In Team-Taught Courses, Faculty and Students Explore Different Disciplines from Varying Points of View

September 9, 2016

One of the hallmarks of a liberal arts education is exposure to many different subjects and ways of thinking about a topic. At Wellesley, sometimes the opportunity to look at a topic through different lenses can be found in one classroom through team-taught or co-taught classes.

“A co-taught course is always lively, as students and faculty work through problems from varying points of view,” said Martin Brody, Patricia Berman, and Alice Friedman, the instructors of MUS 333/ARTH 335: Postwar Modern: Art, Architecture and Music in America, 1945-65, an interdisciplinary course that examines the development of American modernism in art, design, music, and architecture from World War II to 1965.

The course grew out of years of talking and teaching together, and from the instructors’ individual scholarly work. “We hope to create an intellectual laboratory for interdisciplinary experimentation, where we can study media, performance art, ballet and Broadway dance idioms, popular music, television, and film, as well as our core disciplines, visual art, architecture, and music,” they said. “The creative developments that we will be studying transformed American culture in the 20th century.”

The tasks
a) According to the article on team-taught courses, why is a co-taught course always lively? Reply in one to three sentences.
b) Extend the article on team-taught courses, picking up right after its final sentence.

Data provided
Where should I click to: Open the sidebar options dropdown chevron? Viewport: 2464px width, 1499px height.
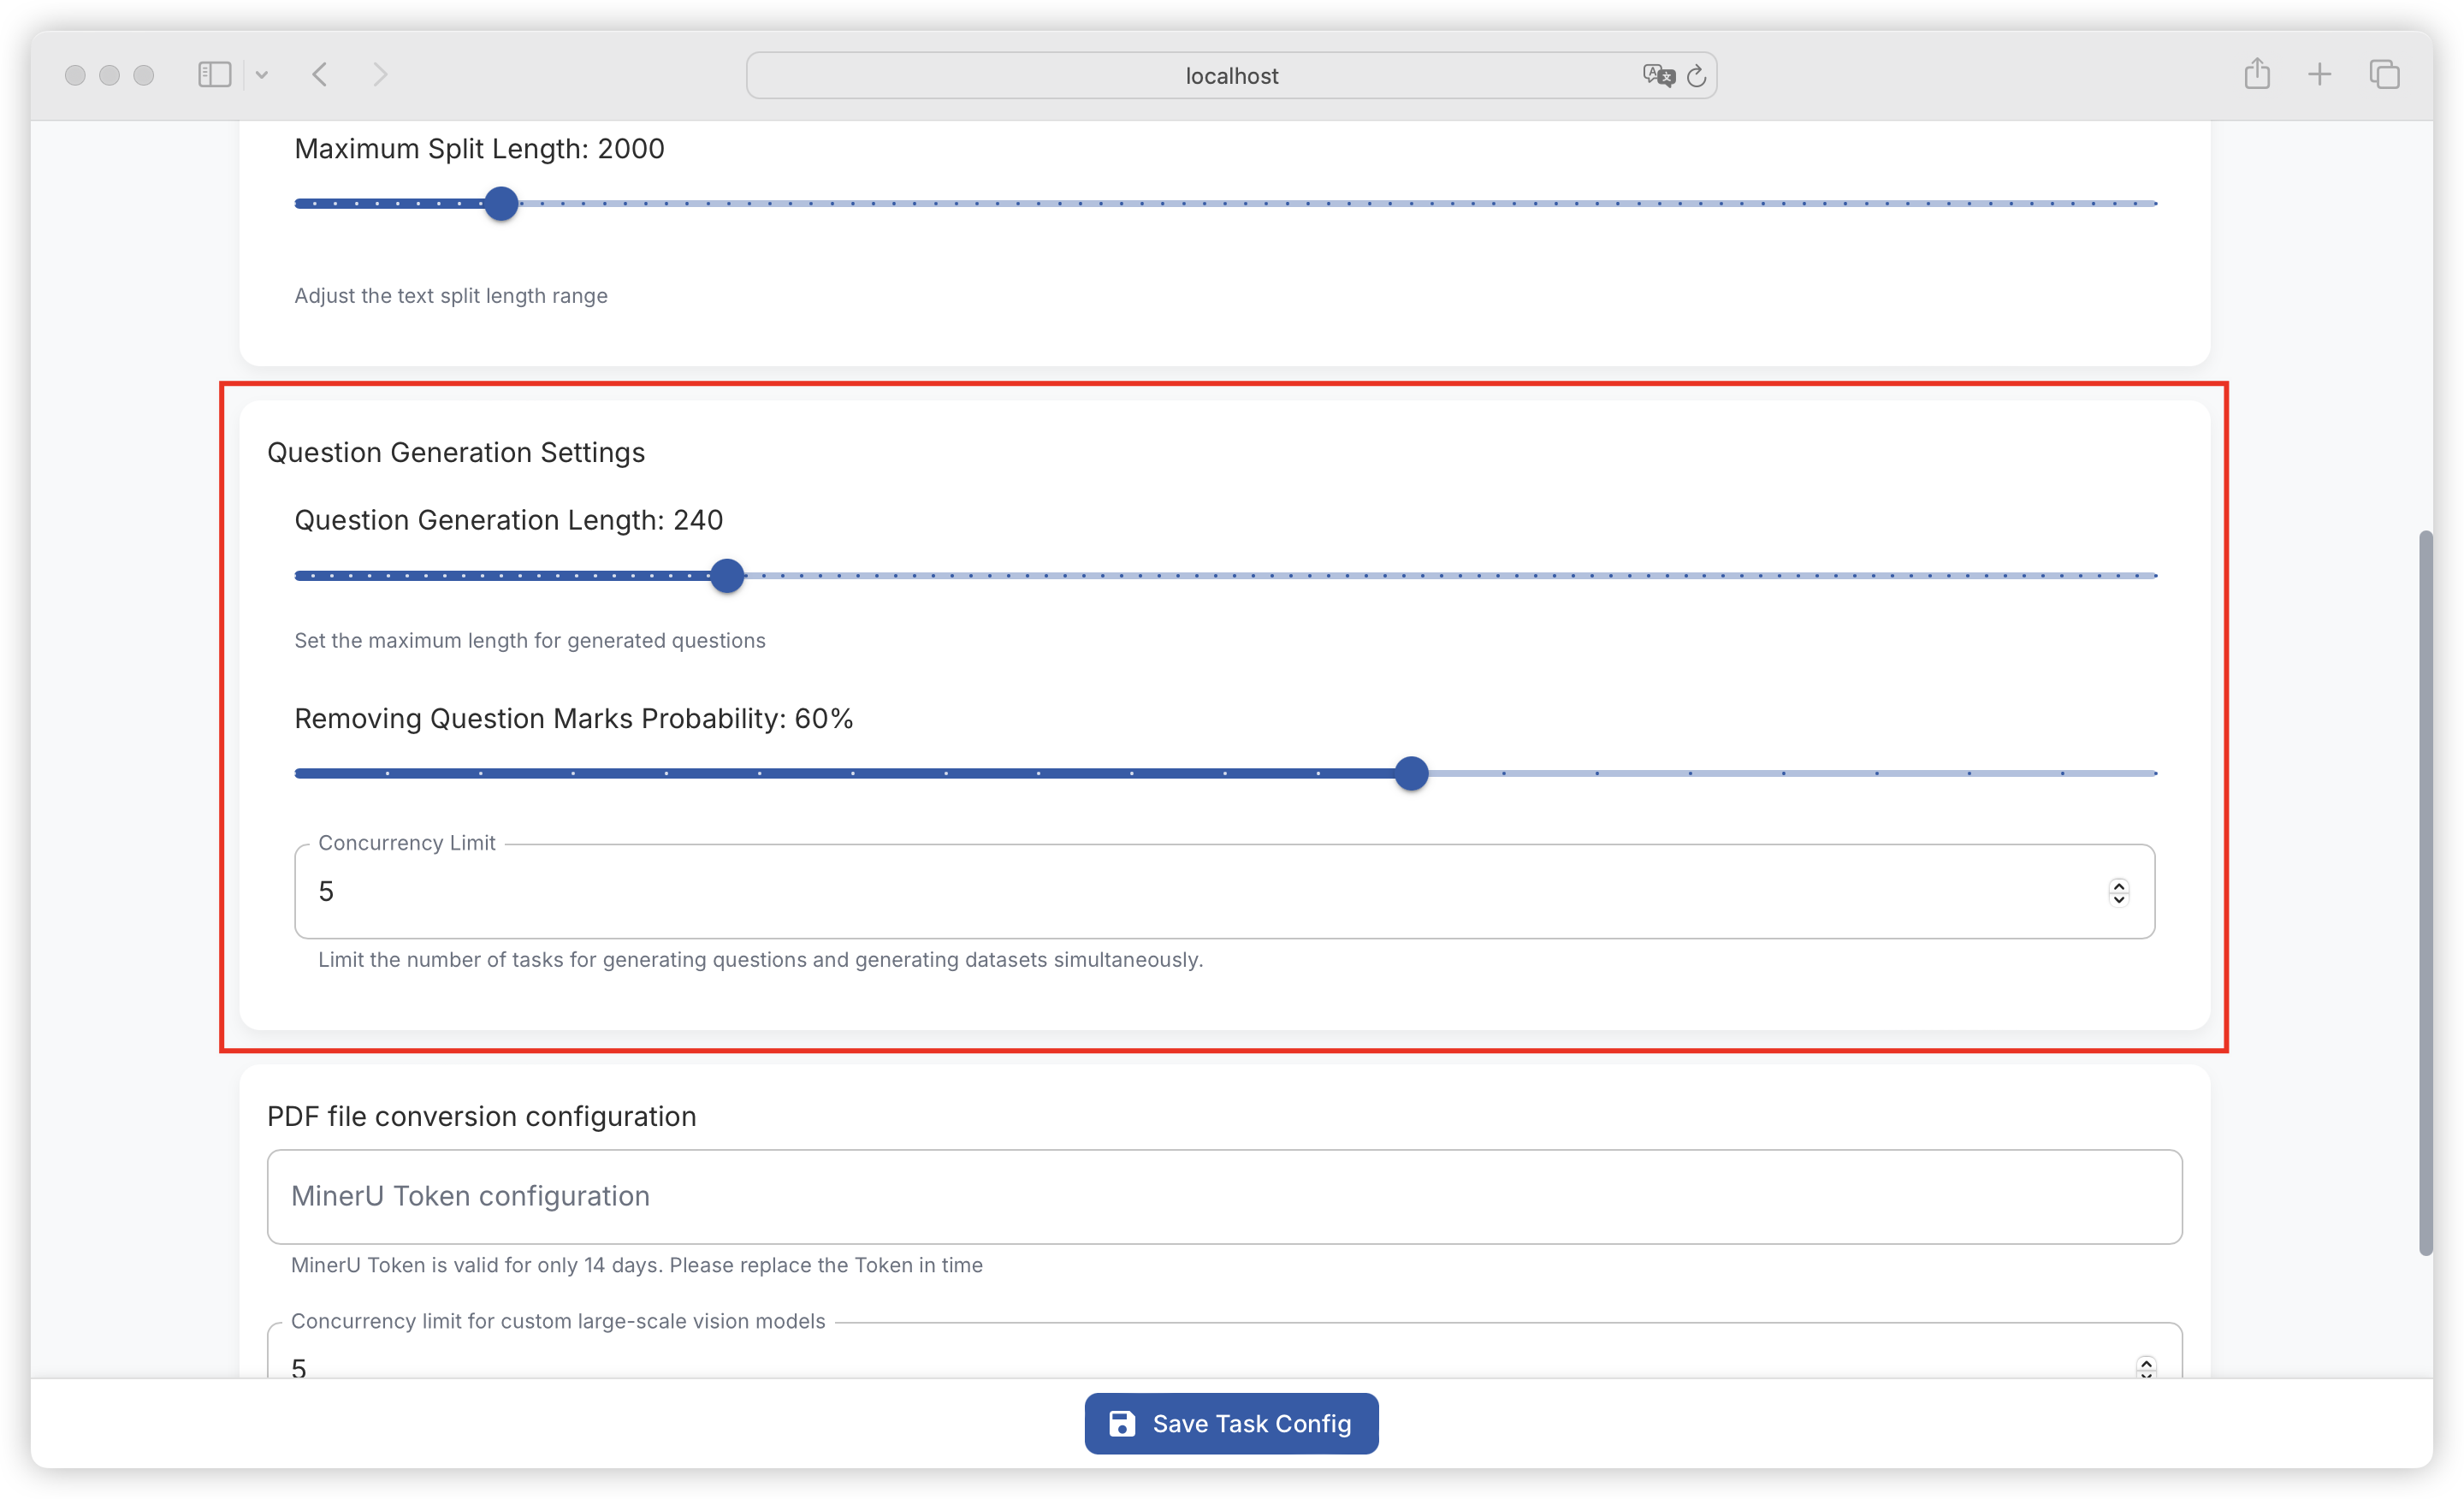coord(262,75)
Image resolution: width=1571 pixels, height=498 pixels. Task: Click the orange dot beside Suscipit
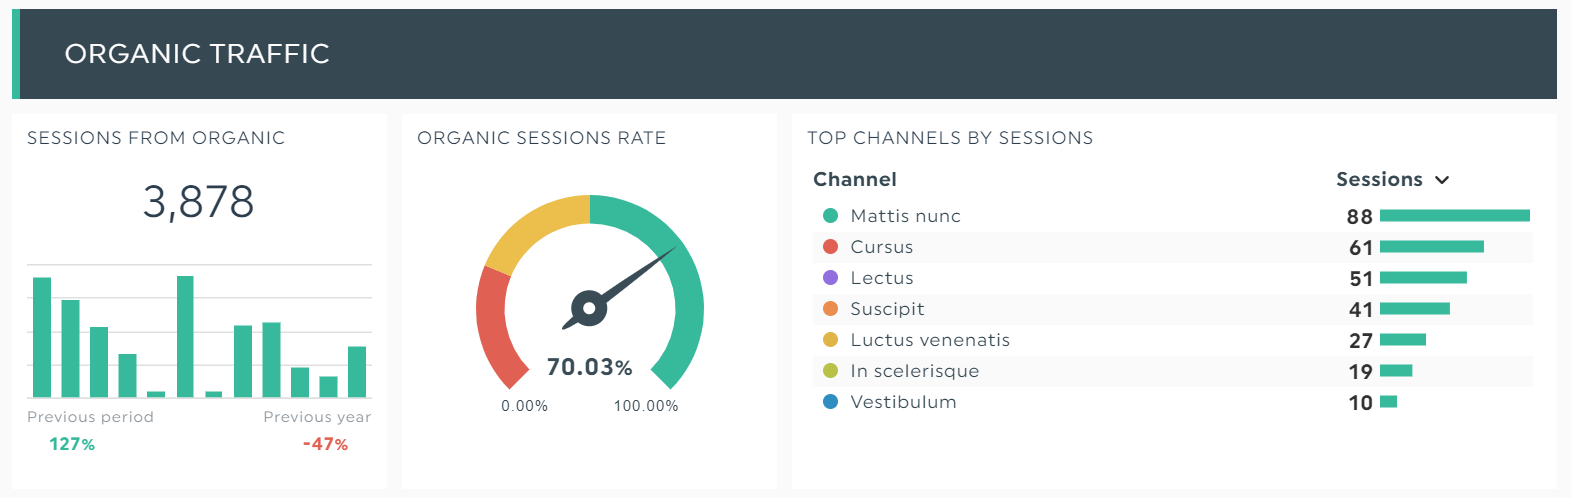pyautogui.click(x=830, y=309)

Answers for this exercise
a) A co-taught course is always lively because students and faculty work through problems from varying points of view.

b)
Brody is the Catherine Mills Davis Professor of Music, Berman is the Theodora L. and Stanley H. Feldberg Professor of Art, and Friedman is the Grace Slack McNeil Professor of the History of American Art. Students in their class will explore on-campus resources, like the Davis Museum exhibition Partners In Design: Alfred H. Barr Jr. and Philip Johnson and the art and music departments’ celebration of Paul Rudolph’s famed Jewett Arts Center. In addition, they will take a trip to New York City together to explore postwar art, architecture, music, and design.

Elsewhere on campus, Catia Confortini, associate professor of peace and justice studies, and Margaret Cezair-Thompson, senior lecturer in English, are team-teaching Eng 338/Peac 304: Trauma, Conflict and Narrative: Tales of Africa and the African Diaspora, which explores the role of narrative in response to mass trauma. Cezair-Thompson explained that trauma narrative is an area of study that draws on several disciplines in the arts, social sciences, and science. It can take the form of autobiography, a court testimony, a museum installation, or a memorial, and can involve various kinds of witnessing, both on the part of the narrator and the audience. 

“A unique element of trauma narrative is that it is experiential: Trauma means ‘wound’ and we look at how the writing and reading of a book, for instance, affects the wounded and the witness,” Cezair-Thompson said. “Trauma theory emerged as a discipline during World War I, and developed further in relation to survivors of the Jewish Holocaust.” 

She continued, “For a long time, the traumas experienced by blacks on the African continent and in the Americas went unstudied, in spite of the fact that horrific collective trauma occurred and still occurs: the trauma of African slavery, lynching, the Rwandan genocide, apartheid. Our course is especially relevant today in light of recent racially charged incidents such as the shooting of unarmed black men and the rise of the Black Lives Matter movement. In a sense, our course closely examines why the stories of black lives matter.”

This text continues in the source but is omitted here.